> **WHAT TO WORK ON**:
Rewrite all the records that follow as a numbered list, leaving out any blank lines.

> **DATA IN THIS EXERCISE**:
·····

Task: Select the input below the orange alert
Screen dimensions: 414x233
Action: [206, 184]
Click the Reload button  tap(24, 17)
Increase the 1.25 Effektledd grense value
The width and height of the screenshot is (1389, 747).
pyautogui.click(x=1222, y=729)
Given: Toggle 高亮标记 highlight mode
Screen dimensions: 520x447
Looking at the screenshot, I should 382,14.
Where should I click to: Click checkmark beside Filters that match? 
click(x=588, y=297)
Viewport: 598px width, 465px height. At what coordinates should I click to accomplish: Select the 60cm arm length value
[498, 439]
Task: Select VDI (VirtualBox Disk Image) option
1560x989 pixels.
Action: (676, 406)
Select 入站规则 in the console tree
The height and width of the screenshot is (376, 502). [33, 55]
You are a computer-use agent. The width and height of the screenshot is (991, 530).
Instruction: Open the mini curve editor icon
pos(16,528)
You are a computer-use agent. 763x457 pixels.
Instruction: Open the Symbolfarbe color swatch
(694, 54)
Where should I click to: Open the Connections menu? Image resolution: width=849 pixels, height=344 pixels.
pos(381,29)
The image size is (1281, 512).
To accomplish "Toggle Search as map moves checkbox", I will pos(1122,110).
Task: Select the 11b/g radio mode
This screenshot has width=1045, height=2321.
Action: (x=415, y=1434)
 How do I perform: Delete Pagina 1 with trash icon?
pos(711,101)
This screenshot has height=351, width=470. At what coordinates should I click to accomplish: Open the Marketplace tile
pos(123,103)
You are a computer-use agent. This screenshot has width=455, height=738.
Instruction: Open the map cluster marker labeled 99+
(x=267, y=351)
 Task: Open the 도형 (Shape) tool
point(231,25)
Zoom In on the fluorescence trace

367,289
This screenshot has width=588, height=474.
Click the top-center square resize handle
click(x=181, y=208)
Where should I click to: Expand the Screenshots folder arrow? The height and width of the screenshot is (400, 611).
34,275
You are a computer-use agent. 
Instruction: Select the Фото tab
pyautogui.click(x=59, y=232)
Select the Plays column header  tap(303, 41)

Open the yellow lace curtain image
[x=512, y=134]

·····

> **EXERCISE OUTPUT**:
1. Task: Select the input below the orange alert
2. Screen dimensions: 414x233
3. Action: [206, 184]
4. Click the Reload button  tap(24, 17)
5. Increase the 1.25 Effektledd grense value
6. The width and height of the screenshot is (1389, 747).
7. pyautogui.click(x=1222, y=729)
8. Given: Toggle 高亮标记 highlight mode
9. Screen dimensions: 520x447
10. Looking at the screenshot, I should 382,14.
11. Where should I click to: Click checkmark beside Filters that match? 
12. click(x=588, y=297)
13. Viewport: 598px width, 465px height. At what coordinates should I click to accomplish: Select the 60cm arm length value
14. [498, 439]
15. Task: Select VDI (VirtualBox Disk Image) option
16. 1560x989 pixels.
17. Action: (676, 406)
18. Select 入站规则 in the console tree
19. The height and width of the screenshot is (376, 502). [33, 55]
20. You are a computer-use agent. The width and height of the screenshot is (991, 530).
21. Instruction: Open the mini curve editor icon
22. pos(16,528)
23. You are a computer-use agent. 763x457 pixels.
24. Instruction: Open the Symbolfarbe color swatch
25. (694, 54)
26. Where should I click to: Open the Connections menu? Image resolution: width=849 pixels, height=344 pixels.
27. pos(381,29)
28. The image size is (1281, 512).
29. To accomplish "Toggle Search as map moves checkbox", I will pos(1122,110).
30. Task: Select the 11b/g radio mode
31. This screenshot has width=1045, height=2321.
32. Action: (x=415, y=1434)
33.  How do I perform: Delete Pagina 1 with trash icon?
34. pos(711,101)
35. This screenshot has height=351, width=470. At what coordinates should I click to accomplish: Open the Marketplace tile
36. pos(123,103)
37. You are a computer-use agent. This screenshot has width=455, height=738.
38. Instruction: Open the map cluster marker labeled 99+
39. (x=267, y=351)
40.  Task: Open the 도형 (Shape) tool
41. point(231,25)
42. Zoom In on the fluorescence trace
43. 367,289
44. This screenshot has width=588, height=474.
45. Click the top-center square resize handle
46. click(x=181, y=208)
47. Where should I click to: Expand the Screenshots folder arrow? The height and width of the screenshot is (400, 611).
48. 34,275
49. You are a computer-use agent. 
50. Instruction: Select the Фото tab
51. pyautogui.click(x=59, y=232)
52. Select the Plays column header  tap(303, 41)
53. Open the yellow lace curtain image
54. [x=512, y=134]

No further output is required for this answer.